Tourist Etiquette - Discovery NYC Week
ADDITIONAL CONTRIBUTORS Courtney Garcia

Photo courtesy of Star5112.

Living in New York, tourists are a fact of life – if you’re a resident, you know; if you’ve visited, you’ve been made aware. To be fair, the city can be overwhelming even to those who traverse it on a daily basis. It’s understandable then that a household coming from Kansas for the first time may not be able to keep up with the uptown pace. So much to see, do, eat, take pictures of – it’s a year’s worth of material compacted into a week’s worth of time. Nevertheless, there are ways to be a tourist and not drive the locals bananas, and it’s as simple as following a few rules, having a game plan in mind, and paying attention to what you’re doing.

Here are some strategies pulled from various resources and our own observations on how to do the tourist-in-New York thing right without getting yourself yelled at by the locals (well, that’s not guaranteed, but certainly the aim).

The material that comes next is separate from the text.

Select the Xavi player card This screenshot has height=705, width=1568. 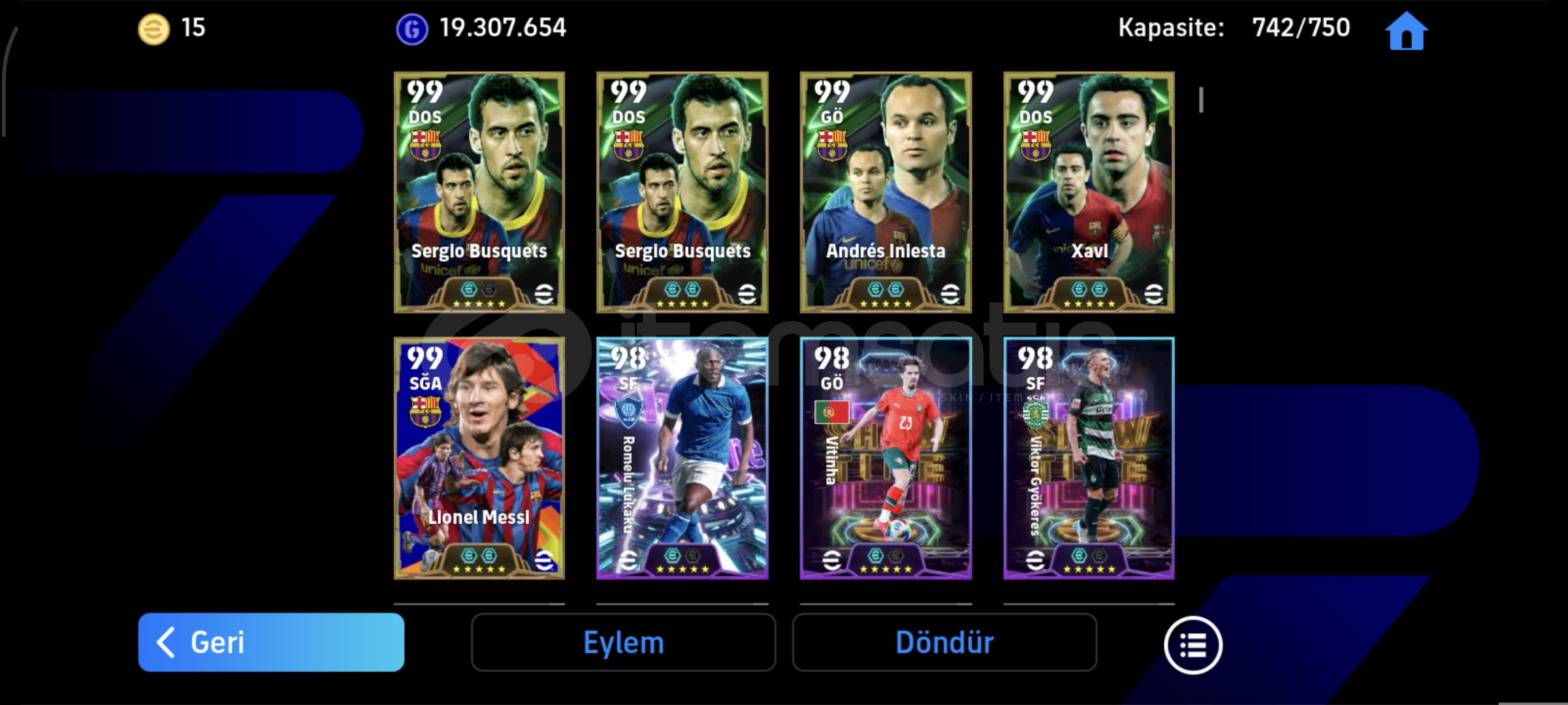point(1089,193)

In 2011, Gothamist pulled together a list of tourist etiquette tips derived from the advice of local New Yorkers. Among the highlights:
> When you get on a bus or step up to a subway turnstile, have your change or MetroCard ready. There’s a special circle of hell devoted to people who waste 20 seconds of everyone else’s time with their fumbling.
> Don’t ask, “What’s a good restaurant?” or “What’s a good hotel?” There are literally thousands of restaurants and hotels in New York, many of them good.
> More importantly, don’t ask people where you can find good “New York Pizza.” In New York, it’s just called pizza… do not say you prefer Chicago, New Haven, or (God help you) California pizza. This is a direct route to a heated argument.

Similarly, TravelBetweenthePages.com has offered thoughts on the matter:
> Don’t complain about the prices… it’s NYC, everything costs more.
> On escalators: Stand on the Right and Walk on the Left.
> Don’t steal someone else’s cab. If they staked-out a spot first, they get first dibs.
> Don’t walk more than two people across on the sidewalk.
> Do not wear “I heart NY” t-shirts.
> Do not talk about 9/11 or ask people where they were or if they lost anyone.

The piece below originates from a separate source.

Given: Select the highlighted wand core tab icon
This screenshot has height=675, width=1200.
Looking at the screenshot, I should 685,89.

USAToday.com takes a decidedly more comforting approach to traveler instruction, commenting:
> Eat dinner early – or late. When New Yorkers eat out, they like to take their dinner between 8 and 10 p.m. If you want to eat at the same places they do, it’s best to make a reservation in advance
> Don’t be afraid to wander. Start spreading the news: New York is the safest big city in the United States. Gone are the days when people were warned not to venture into Alphabet City or the Lower East Side. Pretty much nowhere in Manhattan is off-limits – though it’s still an urban area, so do use your common sense.
> Don’t crowd yourself out. A lot of tourists (and relatives visiting local family members) who come to NYC can’t get over how crowded the city is. The crazy secret about New York is that many locals can’t stand crowds – which is why they stay away, at all costs, from Macy’s anytime except weekday evenings, holiday store windows and Rockefeller Center between Thanksgiving and Christmas, and Times Square whenever humanly possible (except when they must venture over there to work or to catch a show).

And here are additional points from BTR to fill in those cracks in the sidewalk:
> You’re never going to get the perfect photograph so be realistic: take a shot and get out of everyone’s way.
> Don’t stop walking in the sidewalk traffic flow to gawk at something. Think of it like a highway. You will get rear-ended, but in this case it will be totally your fault and you can’t sue.
> Most of the people around you are not as excited about the city as you are because they’re on their way to work or trying to get home from it. So keep that in mind when you try to make small talk or even smile at strangers.
> Onto the next point – people are real in New York. They don’t pretend to like you. Remember that.
> Don’t try to do too much in one day – it’s going to make you nervous, and consequently everyone around you.
> Don’t try to inform someone who lives in New York that you’ve made a great find in the last three days that they need to know about. This is irritating in a myriad of ways.
> Look the part – you don’t have to be straight-up Madison Avenue, but please no fanny packs or flip-flops – your feet will absolutely turn black.

Most of these tips are obvious, but if not, hopefully they will assure you of a cordial, enjoyable vacation to New York – oh yeah, and across the board, don’t call it the Big Apple. Just don’t.